Les premiers articles de ce dictionnaire se trouvent ici et .

 

Références

Bon, François, Daewoo. Roman, Saint-Cyr-sur-Loire, publie.net, coll. «Temps réel», 2011. Édition numérique. Édition originale : 2004.

Paterson, Janet M., «L’autoreprésentation : formes et discours», Texte, 1, 1982, p. 177-194.

Explication cynégétique du jour

Orignal mort, dans un camion

Soit la phrase suivante, tirée du Charme discret du café filtre d’Amélie Panneton (2011) :

C’est l’automne et c’est la saison des Japonais, un peu comme c’est la saison des orignaux : bien qu’on ne les voie jamais écartelés sur le toit d’un camion, ils deviennent tout de même le point de mire de l’industrie touristique au grand complet (p. 72).
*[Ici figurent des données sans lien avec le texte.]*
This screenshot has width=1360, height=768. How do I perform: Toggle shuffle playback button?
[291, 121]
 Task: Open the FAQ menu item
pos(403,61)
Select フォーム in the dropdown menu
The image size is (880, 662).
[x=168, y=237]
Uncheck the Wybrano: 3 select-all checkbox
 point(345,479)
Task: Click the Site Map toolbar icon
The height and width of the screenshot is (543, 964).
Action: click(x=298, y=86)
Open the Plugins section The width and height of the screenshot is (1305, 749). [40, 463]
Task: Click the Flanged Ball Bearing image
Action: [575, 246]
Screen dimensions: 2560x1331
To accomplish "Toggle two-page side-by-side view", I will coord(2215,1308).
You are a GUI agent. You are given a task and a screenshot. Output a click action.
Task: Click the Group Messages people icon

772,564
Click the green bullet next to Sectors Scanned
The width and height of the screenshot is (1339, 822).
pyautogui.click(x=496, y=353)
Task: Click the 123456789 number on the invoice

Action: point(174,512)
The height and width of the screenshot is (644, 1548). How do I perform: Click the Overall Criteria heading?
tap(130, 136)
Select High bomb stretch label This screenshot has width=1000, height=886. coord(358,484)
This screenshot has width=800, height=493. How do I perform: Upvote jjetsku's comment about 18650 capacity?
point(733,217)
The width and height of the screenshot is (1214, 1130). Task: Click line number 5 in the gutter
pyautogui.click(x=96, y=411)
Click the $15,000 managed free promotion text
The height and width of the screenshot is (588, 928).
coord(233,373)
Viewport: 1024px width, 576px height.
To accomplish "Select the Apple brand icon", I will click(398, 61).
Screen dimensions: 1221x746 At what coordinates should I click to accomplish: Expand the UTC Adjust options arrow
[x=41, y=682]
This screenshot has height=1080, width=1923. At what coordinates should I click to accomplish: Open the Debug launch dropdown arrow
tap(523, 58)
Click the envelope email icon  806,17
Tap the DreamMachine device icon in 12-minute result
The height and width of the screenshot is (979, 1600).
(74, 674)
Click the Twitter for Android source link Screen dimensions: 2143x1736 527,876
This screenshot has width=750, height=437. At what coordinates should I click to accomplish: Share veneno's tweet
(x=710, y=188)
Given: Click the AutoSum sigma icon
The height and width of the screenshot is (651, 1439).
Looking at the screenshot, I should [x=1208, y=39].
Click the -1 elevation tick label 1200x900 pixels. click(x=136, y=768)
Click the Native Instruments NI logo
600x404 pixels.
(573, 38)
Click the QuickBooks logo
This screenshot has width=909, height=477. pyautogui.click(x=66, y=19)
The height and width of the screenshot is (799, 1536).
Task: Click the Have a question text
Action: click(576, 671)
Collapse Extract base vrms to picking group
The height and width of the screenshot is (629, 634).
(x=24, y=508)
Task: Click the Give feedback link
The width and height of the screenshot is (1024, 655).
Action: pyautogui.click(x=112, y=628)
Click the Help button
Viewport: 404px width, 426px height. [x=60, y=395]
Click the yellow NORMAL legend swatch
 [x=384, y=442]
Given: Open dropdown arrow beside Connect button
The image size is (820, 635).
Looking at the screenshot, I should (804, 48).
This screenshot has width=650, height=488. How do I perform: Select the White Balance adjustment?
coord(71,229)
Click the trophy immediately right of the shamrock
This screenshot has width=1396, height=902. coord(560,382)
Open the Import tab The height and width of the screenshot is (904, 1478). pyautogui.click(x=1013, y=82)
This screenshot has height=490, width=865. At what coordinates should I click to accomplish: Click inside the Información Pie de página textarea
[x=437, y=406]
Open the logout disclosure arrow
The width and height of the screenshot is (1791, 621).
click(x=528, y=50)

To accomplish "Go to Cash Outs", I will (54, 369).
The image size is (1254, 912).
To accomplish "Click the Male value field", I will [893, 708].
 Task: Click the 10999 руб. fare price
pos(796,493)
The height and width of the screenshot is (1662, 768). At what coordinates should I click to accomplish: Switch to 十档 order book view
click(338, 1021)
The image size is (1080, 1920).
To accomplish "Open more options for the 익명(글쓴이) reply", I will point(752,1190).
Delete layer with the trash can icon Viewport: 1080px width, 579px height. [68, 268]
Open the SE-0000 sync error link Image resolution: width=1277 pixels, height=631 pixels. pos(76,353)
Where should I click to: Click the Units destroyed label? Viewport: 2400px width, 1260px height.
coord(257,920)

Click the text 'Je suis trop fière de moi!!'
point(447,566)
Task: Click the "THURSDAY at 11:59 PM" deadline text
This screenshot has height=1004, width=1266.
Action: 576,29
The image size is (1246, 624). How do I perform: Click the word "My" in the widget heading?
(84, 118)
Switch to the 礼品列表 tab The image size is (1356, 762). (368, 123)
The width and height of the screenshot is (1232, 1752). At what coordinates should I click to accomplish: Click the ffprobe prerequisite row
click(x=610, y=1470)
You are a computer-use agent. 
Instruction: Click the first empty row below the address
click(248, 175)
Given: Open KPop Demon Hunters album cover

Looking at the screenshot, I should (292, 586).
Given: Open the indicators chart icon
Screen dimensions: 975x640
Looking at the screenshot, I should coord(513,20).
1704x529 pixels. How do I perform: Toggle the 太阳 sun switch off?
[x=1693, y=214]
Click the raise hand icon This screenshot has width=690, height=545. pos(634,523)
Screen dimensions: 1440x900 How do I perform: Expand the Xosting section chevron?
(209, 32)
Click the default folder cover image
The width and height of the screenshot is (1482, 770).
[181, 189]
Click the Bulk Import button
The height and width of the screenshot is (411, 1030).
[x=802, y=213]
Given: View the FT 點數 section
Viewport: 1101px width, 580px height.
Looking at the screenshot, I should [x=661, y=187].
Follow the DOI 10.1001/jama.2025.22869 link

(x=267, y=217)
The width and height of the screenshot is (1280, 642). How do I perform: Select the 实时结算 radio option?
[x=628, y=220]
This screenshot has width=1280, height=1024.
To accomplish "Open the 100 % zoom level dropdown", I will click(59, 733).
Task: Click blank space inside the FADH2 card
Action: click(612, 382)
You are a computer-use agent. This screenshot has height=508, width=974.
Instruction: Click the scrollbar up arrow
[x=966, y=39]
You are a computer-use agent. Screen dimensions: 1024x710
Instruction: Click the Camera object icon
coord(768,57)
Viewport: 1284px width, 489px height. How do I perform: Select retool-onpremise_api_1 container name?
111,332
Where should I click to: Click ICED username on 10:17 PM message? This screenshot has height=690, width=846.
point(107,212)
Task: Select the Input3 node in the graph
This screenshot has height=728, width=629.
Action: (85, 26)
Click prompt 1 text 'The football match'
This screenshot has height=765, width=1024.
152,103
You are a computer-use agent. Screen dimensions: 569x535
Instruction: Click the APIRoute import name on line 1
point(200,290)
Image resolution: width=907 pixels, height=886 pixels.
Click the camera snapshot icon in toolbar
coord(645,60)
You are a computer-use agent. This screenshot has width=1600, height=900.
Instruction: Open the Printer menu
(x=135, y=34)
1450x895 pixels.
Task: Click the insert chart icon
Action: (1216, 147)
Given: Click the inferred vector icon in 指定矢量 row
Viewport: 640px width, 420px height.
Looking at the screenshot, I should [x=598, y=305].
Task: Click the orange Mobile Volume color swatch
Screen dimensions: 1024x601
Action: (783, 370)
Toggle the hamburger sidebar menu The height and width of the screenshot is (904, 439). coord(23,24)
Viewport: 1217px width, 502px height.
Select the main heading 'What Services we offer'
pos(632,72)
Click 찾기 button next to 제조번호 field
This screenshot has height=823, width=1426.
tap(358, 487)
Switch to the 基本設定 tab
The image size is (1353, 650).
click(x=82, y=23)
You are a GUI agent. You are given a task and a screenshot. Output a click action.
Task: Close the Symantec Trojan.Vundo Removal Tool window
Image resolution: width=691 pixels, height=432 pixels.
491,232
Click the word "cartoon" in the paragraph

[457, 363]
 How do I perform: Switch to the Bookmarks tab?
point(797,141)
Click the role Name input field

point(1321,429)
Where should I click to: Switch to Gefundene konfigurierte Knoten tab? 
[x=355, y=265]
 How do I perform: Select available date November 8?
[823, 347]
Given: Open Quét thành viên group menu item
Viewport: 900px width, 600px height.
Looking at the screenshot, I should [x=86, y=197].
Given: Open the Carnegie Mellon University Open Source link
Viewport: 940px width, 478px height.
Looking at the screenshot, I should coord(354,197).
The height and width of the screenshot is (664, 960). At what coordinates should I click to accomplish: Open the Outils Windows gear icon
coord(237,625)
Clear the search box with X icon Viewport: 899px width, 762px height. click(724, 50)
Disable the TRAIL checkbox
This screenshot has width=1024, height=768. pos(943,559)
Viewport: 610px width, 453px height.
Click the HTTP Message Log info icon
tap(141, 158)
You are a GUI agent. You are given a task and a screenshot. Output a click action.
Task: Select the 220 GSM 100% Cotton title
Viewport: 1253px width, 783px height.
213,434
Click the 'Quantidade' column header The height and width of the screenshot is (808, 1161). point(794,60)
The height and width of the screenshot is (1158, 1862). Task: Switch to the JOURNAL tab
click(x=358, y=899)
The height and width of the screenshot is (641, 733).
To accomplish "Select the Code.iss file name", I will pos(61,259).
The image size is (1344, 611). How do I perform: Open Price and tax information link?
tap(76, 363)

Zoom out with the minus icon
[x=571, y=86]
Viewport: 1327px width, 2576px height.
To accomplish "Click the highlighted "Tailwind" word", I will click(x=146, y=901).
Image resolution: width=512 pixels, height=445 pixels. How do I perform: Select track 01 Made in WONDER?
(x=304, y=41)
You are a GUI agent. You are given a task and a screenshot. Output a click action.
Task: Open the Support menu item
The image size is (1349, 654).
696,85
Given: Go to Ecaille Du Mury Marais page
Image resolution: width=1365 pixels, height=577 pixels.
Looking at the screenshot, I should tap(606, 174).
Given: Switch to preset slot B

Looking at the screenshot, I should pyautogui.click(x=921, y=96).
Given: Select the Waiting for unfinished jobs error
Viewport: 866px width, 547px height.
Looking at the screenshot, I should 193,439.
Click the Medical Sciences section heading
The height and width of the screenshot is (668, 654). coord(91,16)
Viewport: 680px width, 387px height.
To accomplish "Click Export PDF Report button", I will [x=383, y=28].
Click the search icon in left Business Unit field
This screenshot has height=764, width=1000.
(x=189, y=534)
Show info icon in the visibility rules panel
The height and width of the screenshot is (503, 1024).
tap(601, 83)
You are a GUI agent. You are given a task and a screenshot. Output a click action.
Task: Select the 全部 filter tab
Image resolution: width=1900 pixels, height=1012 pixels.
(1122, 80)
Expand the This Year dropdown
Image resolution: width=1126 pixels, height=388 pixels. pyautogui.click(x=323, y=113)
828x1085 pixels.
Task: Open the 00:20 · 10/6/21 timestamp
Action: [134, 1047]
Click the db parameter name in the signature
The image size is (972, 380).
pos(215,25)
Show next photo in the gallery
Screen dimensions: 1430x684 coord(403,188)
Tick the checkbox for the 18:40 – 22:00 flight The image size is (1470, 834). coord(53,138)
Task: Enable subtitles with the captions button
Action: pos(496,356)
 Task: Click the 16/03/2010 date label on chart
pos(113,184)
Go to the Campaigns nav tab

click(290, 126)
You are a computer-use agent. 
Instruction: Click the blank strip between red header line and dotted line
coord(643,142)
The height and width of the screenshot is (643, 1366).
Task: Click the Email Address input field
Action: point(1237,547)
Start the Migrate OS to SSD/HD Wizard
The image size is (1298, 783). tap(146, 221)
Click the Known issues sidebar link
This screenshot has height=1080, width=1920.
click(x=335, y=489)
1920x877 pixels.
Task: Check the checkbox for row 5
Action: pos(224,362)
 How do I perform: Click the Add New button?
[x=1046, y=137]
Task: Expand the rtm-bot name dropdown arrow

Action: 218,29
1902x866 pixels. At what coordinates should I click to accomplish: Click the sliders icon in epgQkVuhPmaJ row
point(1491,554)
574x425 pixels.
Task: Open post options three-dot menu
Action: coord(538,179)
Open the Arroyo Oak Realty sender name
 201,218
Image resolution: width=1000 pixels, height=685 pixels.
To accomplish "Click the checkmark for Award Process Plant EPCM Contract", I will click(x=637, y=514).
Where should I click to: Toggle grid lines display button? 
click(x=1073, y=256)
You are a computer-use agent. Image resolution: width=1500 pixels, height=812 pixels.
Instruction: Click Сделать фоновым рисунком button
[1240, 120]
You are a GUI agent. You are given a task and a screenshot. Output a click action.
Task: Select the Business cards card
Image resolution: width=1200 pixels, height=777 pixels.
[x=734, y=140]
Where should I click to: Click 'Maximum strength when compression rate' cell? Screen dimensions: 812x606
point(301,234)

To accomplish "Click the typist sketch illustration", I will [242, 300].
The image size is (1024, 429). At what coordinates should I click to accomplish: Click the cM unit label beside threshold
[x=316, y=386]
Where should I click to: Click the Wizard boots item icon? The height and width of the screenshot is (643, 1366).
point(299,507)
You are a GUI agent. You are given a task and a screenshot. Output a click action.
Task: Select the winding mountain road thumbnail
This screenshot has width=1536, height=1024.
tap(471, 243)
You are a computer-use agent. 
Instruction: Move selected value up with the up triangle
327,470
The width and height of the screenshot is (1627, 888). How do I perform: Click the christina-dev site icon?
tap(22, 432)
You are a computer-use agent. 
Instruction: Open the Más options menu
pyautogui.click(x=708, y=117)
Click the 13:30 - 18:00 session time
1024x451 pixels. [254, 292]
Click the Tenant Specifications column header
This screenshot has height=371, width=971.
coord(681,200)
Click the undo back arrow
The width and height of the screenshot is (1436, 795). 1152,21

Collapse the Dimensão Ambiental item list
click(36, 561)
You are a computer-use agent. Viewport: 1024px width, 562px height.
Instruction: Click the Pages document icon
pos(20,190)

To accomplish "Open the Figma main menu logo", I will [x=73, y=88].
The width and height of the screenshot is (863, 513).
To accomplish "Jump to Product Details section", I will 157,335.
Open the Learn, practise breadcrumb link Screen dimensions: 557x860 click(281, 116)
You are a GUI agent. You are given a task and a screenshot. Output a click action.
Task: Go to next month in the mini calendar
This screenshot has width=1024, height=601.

Pour la comprendre, il n’est pas inutile de savoir que les chasseurs québécois aiment bien exhiber sur leur véhicule la carcasse de leurs victimes (ici : un orignal).

On ne sache pas, en effet et en revanche, que ce soit vrai des touristes de l’Empire du Soleil levant, même si les chantres du développement touristique aimeraient que les visiteurs étrangers restent le plus longtemps possible dans la Belle Province.

 

Référence

Panneton, Amélie, le Charme discret du café filtre. Nouvelles, Montréal, Éditions de la Bagnole, coll. «Parking», 2011, 158 p.

Québécasie

François Barcelo, J’haïs le hockey, 2011, couverture

On l’a dit à maintes reprises : le Québec aime les capitales. (Voyez la catégorie du même nom, en bas, à droite.) Encore ce samedi, dans le cahier Vacances voyage de la Presse, en titre : «Lanaudière / Saint-Zénon. La capitale mondiale de la mouchetée» (p. 13). (Il s’agit de truite, bien sûr.)

Il était dès lors prévisible que les romanciers s’emparent de cette obsession provinciale.

Exemple tiré du roman J’haïs le hockey, mi-polar ni-humour noir, de François Barcelo (2011) : «C’en est rendu que Saint-Zéphyrin se qualifie maintenant, sur un grand panneau que vous pouvez voir à l’entrée de la ville, de “capitale québécoise de la cuisine exotique”» (p. 15). Cela s’explique facilement : il y a une forte population «québécasienne» (p. 17) dans cette ville (fictive), en l’occurrence des Vietnamiens ou des enfants de familles dont un des parents est vietnamien.

P.-S. — Le narrateur s’appelle «Vachon» sur la quatrième de couverture et à la p. 6, puis «Groleau» dans le reste du roman. Ça fait désordre.

 

Référence

Barcelo, François, J’haïs le hockey. Roman, Montréal, Coups de tête, coll. «Roman noir», 45, 2011, 111 p.